I understand you’re protective of WoW Geoffrey, and it’s deserving of every champion it has. But c’mon… it does NOT deserve any more recognition. I’m similarly protective of Halo, and actually that game helps me illustrate everything I’ve been rambling and raving on about a little more directly…
I will argue that Halo is a relatively subtle archetype, it stood out for the sum of it’s parts more than anything else. It was always amusing to me that so many of the most flogged criticisms of it were were actually positives for the people who love it: not enough weapons… but they all meant something; feels slow… yeah, it actually has character; regenerating health is lame… uh-huh, so why’s it been emulated so much since then; repeating scenery… umm, NO, the scenery that repeated just stood out more because, in aggregate, the game was less tiled than anything else around at the time!

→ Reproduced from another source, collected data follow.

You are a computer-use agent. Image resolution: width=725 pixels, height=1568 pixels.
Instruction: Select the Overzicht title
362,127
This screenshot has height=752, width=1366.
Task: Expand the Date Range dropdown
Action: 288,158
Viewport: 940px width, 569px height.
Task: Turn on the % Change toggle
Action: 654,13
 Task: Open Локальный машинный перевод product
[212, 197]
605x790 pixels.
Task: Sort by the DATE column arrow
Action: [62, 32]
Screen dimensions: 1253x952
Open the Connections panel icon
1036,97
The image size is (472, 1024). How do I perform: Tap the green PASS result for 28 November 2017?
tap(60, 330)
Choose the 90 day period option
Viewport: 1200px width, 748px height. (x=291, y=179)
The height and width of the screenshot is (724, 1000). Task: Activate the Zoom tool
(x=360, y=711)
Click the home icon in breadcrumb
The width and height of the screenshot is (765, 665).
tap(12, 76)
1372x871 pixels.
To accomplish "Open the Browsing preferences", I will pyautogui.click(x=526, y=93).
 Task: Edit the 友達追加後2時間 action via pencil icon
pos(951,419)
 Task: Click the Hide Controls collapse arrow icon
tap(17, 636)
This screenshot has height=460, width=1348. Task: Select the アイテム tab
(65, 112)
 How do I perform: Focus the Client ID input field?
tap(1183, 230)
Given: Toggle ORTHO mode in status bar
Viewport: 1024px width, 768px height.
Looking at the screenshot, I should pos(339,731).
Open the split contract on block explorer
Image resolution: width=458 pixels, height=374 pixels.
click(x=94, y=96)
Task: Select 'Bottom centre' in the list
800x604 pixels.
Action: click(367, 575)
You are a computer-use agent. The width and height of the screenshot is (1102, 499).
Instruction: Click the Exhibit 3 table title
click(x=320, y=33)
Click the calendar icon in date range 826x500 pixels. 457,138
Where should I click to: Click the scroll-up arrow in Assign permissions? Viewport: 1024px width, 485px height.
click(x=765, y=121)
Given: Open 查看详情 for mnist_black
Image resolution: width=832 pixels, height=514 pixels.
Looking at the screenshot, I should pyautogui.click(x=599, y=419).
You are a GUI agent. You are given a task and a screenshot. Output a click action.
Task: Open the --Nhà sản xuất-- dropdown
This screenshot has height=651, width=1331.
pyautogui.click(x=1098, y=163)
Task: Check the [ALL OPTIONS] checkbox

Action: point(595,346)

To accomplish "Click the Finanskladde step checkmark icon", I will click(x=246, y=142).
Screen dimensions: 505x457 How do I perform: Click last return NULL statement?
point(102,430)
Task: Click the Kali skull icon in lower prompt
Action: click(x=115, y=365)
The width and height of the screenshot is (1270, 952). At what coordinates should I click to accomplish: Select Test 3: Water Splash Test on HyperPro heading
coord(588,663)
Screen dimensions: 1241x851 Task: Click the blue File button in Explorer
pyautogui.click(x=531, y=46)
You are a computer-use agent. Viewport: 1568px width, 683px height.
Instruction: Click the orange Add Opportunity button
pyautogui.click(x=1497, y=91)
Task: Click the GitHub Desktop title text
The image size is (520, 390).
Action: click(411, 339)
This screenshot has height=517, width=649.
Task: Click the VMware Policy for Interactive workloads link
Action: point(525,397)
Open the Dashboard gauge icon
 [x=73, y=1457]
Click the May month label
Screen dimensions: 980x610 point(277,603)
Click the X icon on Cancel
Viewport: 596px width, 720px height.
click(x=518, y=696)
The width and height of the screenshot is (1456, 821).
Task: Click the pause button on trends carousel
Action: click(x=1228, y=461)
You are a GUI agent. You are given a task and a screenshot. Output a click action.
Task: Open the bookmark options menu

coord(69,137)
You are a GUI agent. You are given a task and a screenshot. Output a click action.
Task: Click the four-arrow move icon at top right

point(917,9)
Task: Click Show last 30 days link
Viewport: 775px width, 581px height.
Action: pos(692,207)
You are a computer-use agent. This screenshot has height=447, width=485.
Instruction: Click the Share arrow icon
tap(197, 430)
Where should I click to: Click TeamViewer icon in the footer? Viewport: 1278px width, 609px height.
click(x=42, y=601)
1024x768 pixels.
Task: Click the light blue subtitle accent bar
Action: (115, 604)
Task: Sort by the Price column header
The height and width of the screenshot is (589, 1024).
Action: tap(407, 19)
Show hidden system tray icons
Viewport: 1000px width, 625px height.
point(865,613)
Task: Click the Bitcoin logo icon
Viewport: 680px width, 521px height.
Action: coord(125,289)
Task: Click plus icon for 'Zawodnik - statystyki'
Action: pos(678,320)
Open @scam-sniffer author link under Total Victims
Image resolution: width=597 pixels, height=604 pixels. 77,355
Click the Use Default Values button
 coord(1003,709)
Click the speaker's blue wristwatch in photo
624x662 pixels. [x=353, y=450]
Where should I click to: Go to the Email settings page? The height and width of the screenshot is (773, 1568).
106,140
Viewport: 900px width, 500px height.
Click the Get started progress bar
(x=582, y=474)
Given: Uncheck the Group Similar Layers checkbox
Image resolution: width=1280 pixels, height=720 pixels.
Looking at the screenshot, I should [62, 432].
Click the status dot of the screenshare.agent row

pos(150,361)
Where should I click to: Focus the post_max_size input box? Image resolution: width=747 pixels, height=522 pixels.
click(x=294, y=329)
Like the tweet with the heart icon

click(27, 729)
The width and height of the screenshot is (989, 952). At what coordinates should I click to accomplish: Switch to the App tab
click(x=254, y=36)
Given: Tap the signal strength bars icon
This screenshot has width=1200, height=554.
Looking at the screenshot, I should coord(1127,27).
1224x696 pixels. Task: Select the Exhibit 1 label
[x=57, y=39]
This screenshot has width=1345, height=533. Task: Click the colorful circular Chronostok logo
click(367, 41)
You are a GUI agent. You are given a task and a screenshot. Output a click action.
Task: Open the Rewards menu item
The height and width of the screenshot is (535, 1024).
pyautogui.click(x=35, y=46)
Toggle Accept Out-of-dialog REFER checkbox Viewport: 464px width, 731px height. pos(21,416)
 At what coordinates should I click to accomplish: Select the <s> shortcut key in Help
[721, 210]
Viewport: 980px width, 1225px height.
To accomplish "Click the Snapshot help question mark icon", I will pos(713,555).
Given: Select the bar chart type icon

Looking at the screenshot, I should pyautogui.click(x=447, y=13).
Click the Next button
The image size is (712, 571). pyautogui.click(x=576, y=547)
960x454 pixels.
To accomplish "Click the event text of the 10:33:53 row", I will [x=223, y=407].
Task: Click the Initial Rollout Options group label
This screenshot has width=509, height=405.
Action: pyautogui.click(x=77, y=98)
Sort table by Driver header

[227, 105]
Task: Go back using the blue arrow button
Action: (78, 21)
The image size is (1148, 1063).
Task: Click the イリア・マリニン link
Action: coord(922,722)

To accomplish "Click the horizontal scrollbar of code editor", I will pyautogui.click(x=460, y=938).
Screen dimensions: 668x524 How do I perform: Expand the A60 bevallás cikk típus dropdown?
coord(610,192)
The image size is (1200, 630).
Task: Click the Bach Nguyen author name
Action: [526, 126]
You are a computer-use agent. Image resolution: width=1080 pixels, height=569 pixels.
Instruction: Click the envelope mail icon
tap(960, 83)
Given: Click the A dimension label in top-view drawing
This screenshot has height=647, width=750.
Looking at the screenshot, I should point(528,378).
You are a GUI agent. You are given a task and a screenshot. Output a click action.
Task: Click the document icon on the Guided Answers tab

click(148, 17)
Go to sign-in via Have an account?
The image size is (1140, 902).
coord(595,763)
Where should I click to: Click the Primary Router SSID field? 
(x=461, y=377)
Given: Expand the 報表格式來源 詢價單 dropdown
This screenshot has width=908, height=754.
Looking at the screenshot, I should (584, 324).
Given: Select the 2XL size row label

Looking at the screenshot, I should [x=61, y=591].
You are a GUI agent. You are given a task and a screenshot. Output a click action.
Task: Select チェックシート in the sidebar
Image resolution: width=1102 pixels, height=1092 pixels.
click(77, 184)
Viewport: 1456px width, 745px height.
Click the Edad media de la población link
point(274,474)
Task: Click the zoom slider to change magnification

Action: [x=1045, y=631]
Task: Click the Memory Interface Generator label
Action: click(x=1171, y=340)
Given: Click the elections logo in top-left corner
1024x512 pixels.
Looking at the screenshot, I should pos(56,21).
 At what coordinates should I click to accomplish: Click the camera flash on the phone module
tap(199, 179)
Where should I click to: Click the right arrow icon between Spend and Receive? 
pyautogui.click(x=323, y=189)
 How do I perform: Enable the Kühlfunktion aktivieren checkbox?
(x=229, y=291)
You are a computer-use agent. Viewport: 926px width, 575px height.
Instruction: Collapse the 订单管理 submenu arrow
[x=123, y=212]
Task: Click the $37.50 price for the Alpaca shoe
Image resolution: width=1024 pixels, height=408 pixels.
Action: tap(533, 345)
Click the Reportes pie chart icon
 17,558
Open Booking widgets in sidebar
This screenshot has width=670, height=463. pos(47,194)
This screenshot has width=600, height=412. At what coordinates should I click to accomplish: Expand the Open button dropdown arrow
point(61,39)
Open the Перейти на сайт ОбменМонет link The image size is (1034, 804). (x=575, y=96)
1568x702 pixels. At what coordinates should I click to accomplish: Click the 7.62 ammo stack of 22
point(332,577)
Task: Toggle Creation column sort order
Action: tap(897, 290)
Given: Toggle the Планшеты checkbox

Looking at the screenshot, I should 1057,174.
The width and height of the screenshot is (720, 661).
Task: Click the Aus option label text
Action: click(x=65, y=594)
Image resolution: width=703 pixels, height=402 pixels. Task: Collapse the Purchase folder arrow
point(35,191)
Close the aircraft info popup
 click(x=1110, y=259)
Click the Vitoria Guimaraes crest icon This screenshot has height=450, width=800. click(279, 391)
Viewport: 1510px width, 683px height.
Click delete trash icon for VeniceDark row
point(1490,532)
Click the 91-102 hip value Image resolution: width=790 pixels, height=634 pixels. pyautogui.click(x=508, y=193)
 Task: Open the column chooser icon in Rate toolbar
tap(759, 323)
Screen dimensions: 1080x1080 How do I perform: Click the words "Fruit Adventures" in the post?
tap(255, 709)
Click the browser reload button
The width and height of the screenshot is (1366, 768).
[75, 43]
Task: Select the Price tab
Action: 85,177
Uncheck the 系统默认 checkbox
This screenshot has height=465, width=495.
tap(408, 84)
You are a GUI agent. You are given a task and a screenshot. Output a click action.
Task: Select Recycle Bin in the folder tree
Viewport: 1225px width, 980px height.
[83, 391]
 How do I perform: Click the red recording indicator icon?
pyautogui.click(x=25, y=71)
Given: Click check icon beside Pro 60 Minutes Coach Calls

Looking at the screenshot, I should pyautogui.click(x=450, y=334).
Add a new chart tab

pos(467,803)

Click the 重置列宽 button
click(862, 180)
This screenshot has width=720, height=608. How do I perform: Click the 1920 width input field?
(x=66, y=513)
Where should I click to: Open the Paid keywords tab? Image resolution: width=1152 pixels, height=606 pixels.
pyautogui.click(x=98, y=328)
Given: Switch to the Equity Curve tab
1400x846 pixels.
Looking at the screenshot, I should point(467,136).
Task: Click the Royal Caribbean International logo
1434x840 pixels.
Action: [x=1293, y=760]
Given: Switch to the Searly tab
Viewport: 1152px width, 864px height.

The original Halo had a good story, and it was told competently, at worst it was well above average in videogame terms, regardless whether ‘you’ liked it or not. And the gameplay had a completely novel flavor, and again while it wasn’t to many people’s taste, claims that it’s generic cannot be backed up. So one thing I’m trying to get across is that I don’t think there’s much to object to about it as an archetype, not from it’s structure, pieces of it have been quite organically disseminated into FPS culture, and gaming is only the richer for it… however:
Look at what Halo has done to current gaming culture by it’s theme. The invasion of the Space Marines is directly tied to it’s popularity, and Halo almost deserves to go to hell on that basis alone. Which brings the lesson to it’s ultimate conclusion: when these breakout hits redefine what’s popular, it’s primarily the wrong lessons that get carried away and replicated the most from them.